Monday, September 14, 2009

More Chips Butter Cheese Muffin ( Creaming method)

I always wonder how bakery shop can get nice muffin crust with a perfect dome. After reading some article I get to know that, to get a nice dome surface you batter must be thick, fill the mufifn batter until the brim of the muffin case, and preheat your oven at 210C before you started making. When you put the muffin into the oven lower back the temperature according to the orginal temperature.

When I was going through the recipe that I have, I was attracted to this recipe. The pictures of the muffin looks really good so without hesitate I went ahead and make it although I know some of the ingredients I didn't have on hand. I told myself it will work. After creaming the butter, sugar and cream cheese, I add the eggs one by one after each addition and mix well. After that I notice that the batter was so watery.

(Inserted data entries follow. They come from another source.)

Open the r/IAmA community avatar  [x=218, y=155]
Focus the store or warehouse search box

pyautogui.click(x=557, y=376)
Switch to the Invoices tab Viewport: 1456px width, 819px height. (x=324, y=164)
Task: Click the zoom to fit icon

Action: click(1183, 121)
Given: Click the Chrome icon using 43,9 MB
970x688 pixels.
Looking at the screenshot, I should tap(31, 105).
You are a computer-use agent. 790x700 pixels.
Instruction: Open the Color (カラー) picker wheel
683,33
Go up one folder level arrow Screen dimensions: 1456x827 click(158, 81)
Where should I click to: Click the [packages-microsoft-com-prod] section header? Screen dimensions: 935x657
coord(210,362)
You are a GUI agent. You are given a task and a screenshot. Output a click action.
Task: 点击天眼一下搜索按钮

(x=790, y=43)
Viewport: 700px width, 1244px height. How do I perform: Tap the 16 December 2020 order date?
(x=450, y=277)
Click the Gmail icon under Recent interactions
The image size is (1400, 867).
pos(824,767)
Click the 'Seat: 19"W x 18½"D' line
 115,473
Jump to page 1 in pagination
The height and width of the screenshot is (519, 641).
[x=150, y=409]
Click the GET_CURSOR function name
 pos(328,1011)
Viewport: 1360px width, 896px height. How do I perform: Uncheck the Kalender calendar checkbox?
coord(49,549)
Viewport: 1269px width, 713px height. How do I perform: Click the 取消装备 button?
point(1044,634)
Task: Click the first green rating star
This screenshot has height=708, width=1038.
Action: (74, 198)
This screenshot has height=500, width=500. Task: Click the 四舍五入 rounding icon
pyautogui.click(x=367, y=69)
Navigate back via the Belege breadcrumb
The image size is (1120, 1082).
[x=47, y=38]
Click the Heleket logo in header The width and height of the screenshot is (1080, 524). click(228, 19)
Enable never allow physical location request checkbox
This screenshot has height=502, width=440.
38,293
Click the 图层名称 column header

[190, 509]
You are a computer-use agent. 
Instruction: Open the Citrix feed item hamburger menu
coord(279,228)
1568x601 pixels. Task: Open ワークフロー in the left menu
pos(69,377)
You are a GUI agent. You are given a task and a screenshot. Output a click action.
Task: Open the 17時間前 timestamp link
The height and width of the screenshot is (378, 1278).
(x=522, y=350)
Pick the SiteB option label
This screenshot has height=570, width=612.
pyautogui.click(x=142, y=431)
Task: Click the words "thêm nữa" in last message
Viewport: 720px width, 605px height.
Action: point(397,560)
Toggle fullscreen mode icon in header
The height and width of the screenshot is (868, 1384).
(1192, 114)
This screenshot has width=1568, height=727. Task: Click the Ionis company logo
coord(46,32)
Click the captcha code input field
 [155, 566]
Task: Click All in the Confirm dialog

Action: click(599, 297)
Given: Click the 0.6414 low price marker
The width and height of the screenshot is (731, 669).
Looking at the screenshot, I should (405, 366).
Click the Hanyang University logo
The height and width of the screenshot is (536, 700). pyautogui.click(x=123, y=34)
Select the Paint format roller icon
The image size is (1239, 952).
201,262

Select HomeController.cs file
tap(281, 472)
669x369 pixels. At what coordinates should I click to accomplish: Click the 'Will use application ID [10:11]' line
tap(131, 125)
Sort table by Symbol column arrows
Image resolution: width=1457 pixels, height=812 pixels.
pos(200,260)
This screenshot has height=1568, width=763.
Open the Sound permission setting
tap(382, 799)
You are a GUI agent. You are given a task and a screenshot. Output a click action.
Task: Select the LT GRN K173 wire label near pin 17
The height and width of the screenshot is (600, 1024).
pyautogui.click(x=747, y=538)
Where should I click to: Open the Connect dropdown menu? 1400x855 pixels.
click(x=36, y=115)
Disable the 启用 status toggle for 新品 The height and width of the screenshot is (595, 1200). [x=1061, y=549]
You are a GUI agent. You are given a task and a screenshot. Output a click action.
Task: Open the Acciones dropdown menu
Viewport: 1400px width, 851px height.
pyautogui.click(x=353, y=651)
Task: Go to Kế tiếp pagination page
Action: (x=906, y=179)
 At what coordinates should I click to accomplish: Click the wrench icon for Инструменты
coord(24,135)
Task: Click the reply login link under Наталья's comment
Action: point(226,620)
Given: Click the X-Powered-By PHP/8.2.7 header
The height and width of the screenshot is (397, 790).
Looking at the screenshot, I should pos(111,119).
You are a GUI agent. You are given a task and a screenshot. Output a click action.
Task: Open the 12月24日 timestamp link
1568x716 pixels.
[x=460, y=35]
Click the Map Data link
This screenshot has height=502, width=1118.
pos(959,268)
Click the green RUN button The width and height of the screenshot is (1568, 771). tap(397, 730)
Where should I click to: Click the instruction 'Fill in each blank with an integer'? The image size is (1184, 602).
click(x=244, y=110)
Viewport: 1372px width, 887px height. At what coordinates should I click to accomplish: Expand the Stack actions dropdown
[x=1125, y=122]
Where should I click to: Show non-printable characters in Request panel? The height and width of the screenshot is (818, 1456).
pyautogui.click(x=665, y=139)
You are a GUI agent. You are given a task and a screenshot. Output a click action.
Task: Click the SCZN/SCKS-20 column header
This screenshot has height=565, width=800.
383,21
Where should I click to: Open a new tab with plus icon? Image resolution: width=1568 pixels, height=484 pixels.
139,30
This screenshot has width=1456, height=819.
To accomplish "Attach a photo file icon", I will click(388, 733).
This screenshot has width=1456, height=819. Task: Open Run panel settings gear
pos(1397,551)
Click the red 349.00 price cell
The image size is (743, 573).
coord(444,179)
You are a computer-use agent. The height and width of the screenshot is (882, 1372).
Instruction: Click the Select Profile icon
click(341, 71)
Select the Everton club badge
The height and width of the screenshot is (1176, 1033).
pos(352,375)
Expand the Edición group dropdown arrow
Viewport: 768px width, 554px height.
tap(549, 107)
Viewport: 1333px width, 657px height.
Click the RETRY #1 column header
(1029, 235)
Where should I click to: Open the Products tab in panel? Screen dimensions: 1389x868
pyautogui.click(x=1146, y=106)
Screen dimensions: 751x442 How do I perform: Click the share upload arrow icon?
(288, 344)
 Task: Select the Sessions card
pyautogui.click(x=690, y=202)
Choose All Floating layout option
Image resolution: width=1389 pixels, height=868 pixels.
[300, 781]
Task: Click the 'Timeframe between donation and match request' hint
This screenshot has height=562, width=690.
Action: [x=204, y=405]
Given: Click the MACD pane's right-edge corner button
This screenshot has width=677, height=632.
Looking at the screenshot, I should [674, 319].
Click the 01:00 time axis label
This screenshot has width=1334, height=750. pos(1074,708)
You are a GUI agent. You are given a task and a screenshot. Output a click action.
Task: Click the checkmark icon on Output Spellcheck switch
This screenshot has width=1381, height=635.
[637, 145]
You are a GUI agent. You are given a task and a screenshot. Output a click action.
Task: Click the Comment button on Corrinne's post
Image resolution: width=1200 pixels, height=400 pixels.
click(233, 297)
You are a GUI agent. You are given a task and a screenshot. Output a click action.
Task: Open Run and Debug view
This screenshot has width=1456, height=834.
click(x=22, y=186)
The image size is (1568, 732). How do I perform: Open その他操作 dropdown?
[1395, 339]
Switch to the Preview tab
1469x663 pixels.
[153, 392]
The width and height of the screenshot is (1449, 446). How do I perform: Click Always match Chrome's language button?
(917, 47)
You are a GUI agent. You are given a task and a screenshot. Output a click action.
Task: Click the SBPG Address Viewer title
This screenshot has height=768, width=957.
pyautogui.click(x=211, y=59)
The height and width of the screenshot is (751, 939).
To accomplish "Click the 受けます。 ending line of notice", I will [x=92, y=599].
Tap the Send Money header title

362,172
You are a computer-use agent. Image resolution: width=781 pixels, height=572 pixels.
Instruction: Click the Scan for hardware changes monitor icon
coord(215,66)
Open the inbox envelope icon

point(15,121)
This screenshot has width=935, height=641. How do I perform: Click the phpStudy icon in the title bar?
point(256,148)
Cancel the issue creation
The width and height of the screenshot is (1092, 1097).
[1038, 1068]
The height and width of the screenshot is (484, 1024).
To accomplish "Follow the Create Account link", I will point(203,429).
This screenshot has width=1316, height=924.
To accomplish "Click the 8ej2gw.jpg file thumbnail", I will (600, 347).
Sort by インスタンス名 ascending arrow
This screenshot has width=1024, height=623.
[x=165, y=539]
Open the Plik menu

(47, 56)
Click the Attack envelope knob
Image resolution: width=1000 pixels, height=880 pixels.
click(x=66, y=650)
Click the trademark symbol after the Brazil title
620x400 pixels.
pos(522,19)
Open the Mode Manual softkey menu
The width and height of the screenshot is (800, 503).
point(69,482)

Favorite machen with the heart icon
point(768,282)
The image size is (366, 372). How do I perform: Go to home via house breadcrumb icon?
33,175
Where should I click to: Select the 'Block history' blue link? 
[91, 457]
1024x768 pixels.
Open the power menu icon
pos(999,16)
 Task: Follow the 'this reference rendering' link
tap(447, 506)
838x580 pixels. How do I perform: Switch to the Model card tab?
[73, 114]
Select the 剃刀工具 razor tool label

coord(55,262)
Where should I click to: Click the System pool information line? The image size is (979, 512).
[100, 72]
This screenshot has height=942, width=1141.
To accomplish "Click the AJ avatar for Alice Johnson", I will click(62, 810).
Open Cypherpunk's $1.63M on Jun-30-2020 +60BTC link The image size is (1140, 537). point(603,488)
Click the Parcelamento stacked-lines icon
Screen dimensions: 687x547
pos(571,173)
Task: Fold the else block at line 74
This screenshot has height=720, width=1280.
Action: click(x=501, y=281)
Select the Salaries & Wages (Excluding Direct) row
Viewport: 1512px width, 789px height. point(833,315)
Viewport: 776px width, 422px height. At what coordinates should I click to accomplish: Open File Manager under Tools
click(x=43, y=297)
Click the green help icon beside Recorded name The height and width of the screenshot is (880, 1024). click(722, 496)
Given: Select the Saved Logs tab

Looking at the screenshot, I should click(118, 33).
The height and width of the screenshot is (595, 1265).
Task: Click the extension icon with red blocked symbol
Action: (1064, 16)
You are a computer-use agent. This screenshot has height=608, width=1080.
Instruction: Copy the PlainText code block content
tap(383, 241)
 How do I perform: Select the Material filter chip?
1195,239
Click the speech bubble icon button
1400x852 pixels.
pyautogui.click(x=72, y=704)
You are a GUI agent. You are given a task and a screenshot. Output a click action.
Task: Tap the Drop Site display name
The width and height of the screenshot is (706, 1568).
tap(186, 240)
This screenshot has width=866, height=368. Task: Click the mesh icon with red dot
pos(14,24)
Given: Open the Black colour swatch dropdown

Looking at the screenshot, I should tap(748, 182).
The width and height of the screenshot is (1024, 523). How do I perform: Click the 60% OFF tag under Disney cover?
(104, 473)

At that time I was really concern that my muffin will turn out flat. I keep telling myself it will be okay so I add the dry ingredients. After folding and all the batter turn out thick, I was so relieve. :)

Ingredients.
100g butter

80g cream cheese

150g castor sugar ( I reduce to 90g)

1/2 tsp vanilla essence
1/2 tsp chocolate emulco ( Omit this and use cocoa powder) 2 tbsp yogurt ( Omit this and add full cream milk)
3 eggs
45g white chocolate

45g milk chocolate ( Use normal choclate chips)
20g almond nibs
180g self raising flour

1/8 tsp salt.

Method.

1. Preheat oven to 180C.

2. Cream butter,sugar, and cream cheese till light and fluffy. Add eggs one at a time.

3. Beat in vanilla essece, chocolate emulco and yoghurt. (If mixture curdles add in a bit of the flour)
4. Fold in sifted ingredients and choclate chips. Spoon batter in to each paper case.
Sprinkle with almond nibs and extra chips on top.




5. Bake for 25 minutes until well risen or until a skewer insert in the centre and comes out clean.